Recombinomics Commentary

June 28, 2005

l>>  Efforts to monitor avian influenza in Asia continue to be hampered by a lack of viral sequence data from China, a World Health Organization (WHO) expert told The Scientist today (June 28). Without appropriate data, she said, it is impossible to compare Chinese virus with the strain circulating in Vietnam or to confirm the sensitivity of the PCR primers being used in China and elsewhere.

It's very important to get the sequence data for the development of diagnostic reagents and to compare it with the Vietnamese strain and [to fulfill] China's request for us to check the sensitivity of the China-made primers.
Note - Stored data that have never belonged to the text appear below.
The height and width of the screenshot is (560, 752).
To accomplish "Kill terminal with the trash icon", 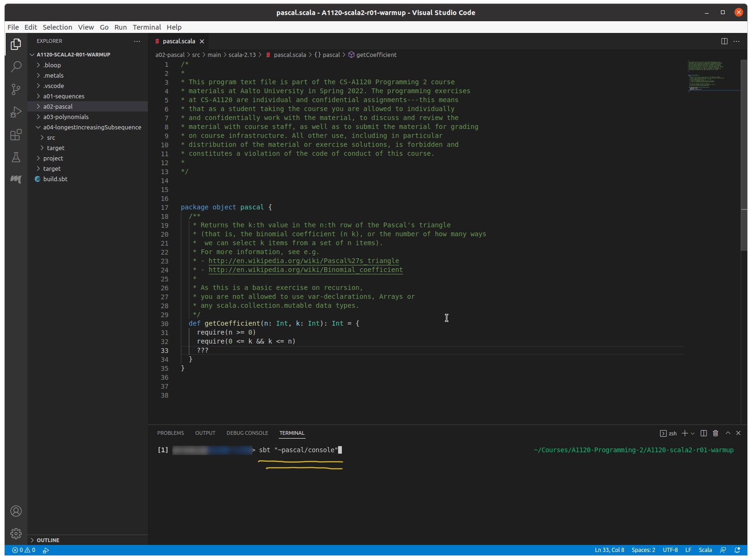I will click(715, 433).
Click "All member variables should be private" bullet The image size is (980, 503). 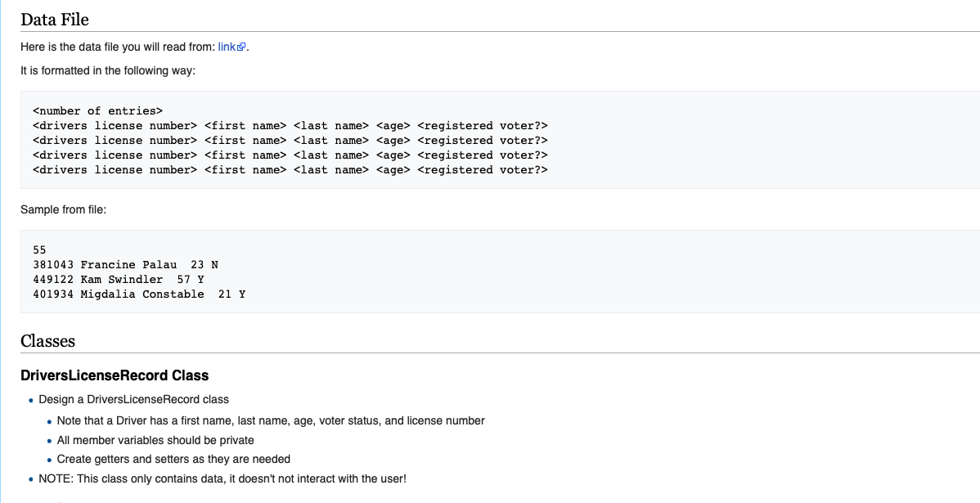(155, 440)
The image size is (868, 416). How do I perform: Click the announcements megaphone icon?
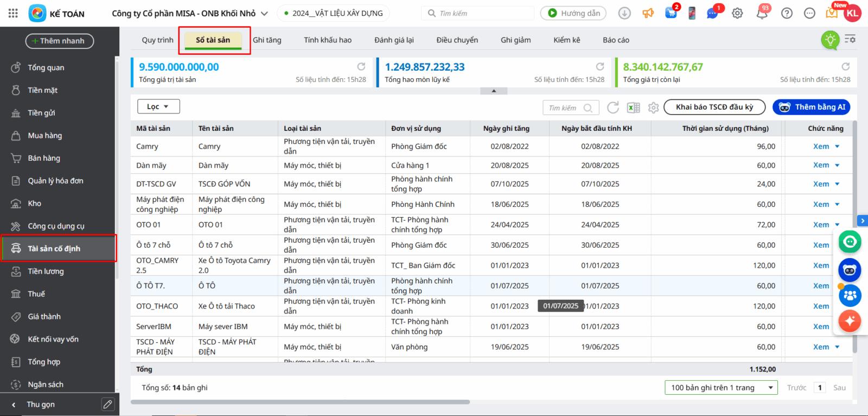(648, 14)
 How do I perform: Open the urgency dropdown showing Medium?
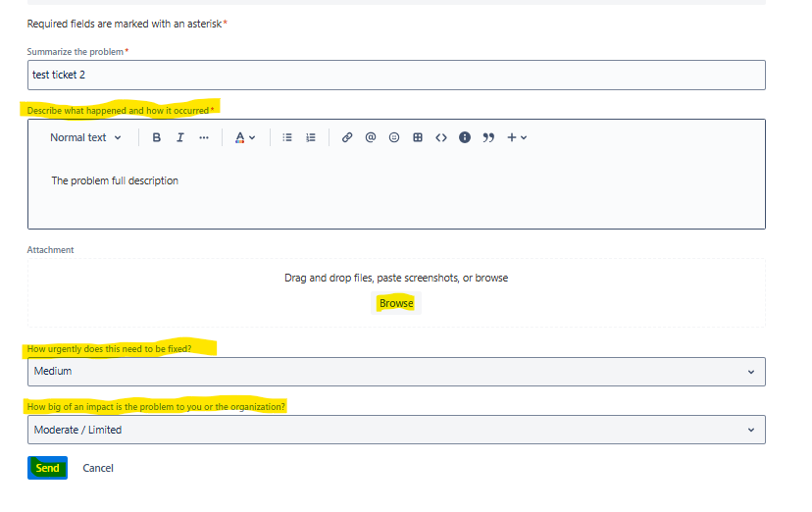pos(396,372)
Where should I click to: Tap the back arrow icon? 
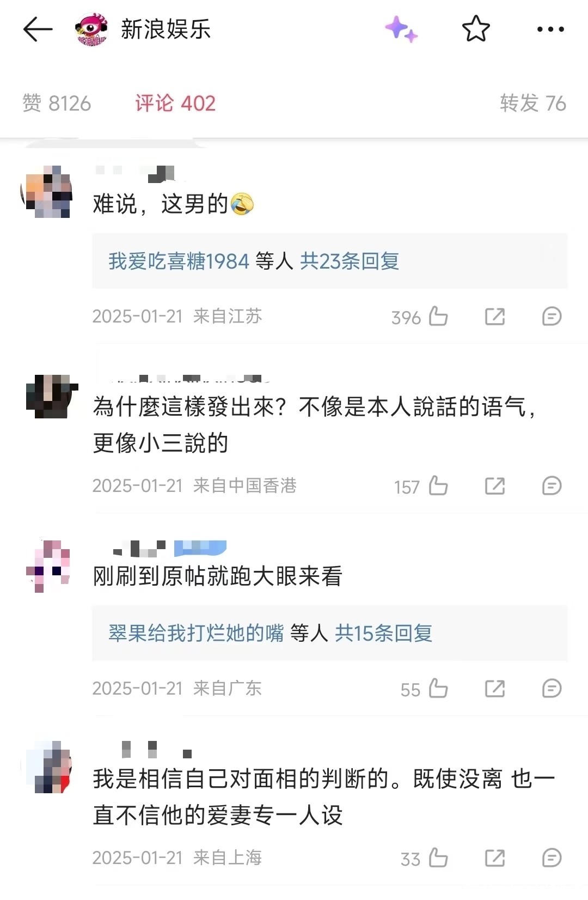click(38, 29)
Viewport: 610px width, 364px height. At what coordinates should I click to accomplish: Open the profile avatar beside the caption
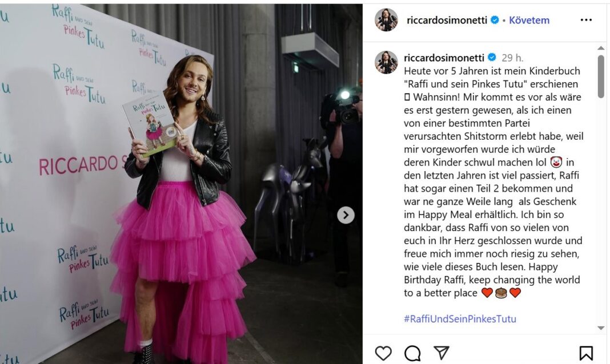[x=386, y=62]
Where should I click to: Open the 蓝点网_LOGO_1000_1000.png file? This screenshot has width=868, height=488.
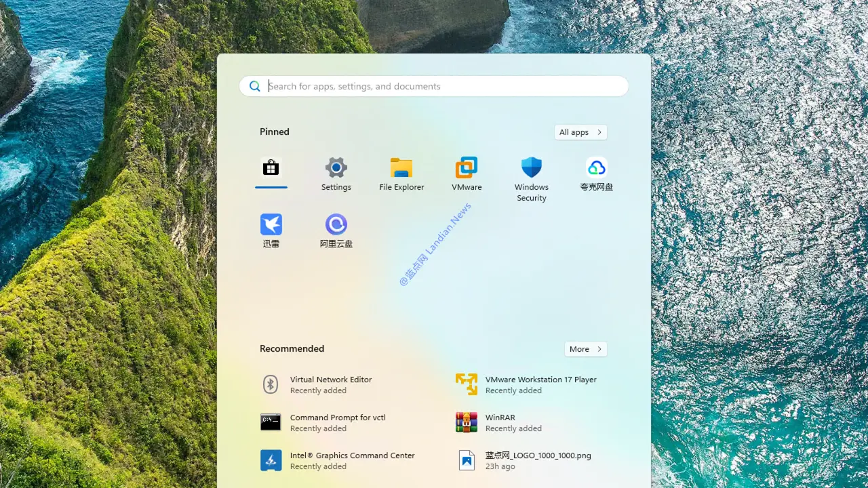538,460
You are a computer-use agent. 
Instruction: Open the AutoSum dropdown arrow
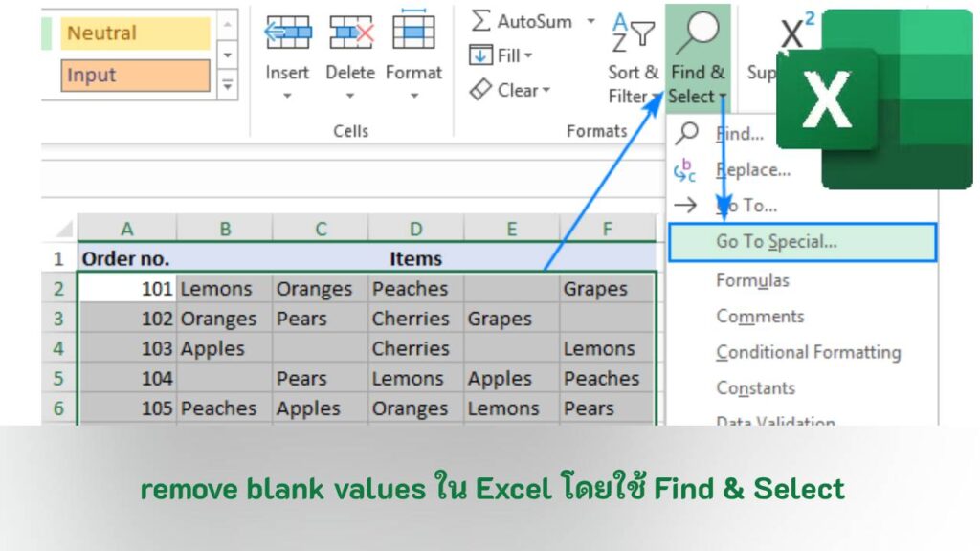click(590, 19)
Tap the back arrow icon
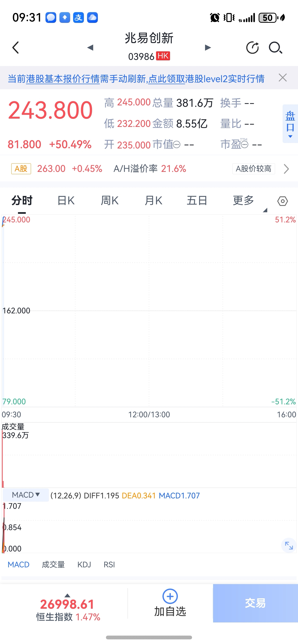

Even more importantly, we need to see if the PCR primers developed by WHO, China, and other countries are sensitive enough to detect it in humans," she said.  <<

The above comments relate to technical difficulties caused by a rapidly evolving H5N1,  There have now been several reports out of Vietnam indicating false negatives were being generated by mis-matched primers.  The false negatives have led to a decrease in the number of new 2005 isolates.  There are no 2005 H5N1 sequences publicly available at GenBank.

These sequences can be used to design new primers to eliminate the false negatives generated by the primers based on the older sequences. 

As noted above, China is unsure of the sensitivity of their primers.  Thus the two patients who had bird flu symptoms after contact with the H5N1 infected birds at Qinghai Lake way be false negatives.  Similarly, earlier screening of meningitis cases in China may also be false negatives.  The bar headed geese that were H5N1 positive originated in India and there was an meningitis outbreak there that coincided in time and location with the migration of birds to Qinghai Lake.

H5N1 is known to be neurotropic.  Its ability to grow in mouse brain is a standard lab test for pathogenicity.  The number of H5N1 isolates able to grow without adaptation in mice and ability to grow in mouse brains has been on the rise.

Much greater screening of birds and people are required.  Creation of a database of H5N1 sequences in migratory birds at Qinghai Lake will also help create primers that will detect the diversity which almost certainly exists there.

Qinghai lake is at the intersection of two flyways that cover virtually all of Asia.  The intermingling of various species leads to dual infections and exchange of genetic information via reassortment and recombination.  The sequences at Qinghai lake will predict new sequences in the fall, which may fuel the pandemic growing in China, Vietnam and silently spreading throughout Asia and beyond.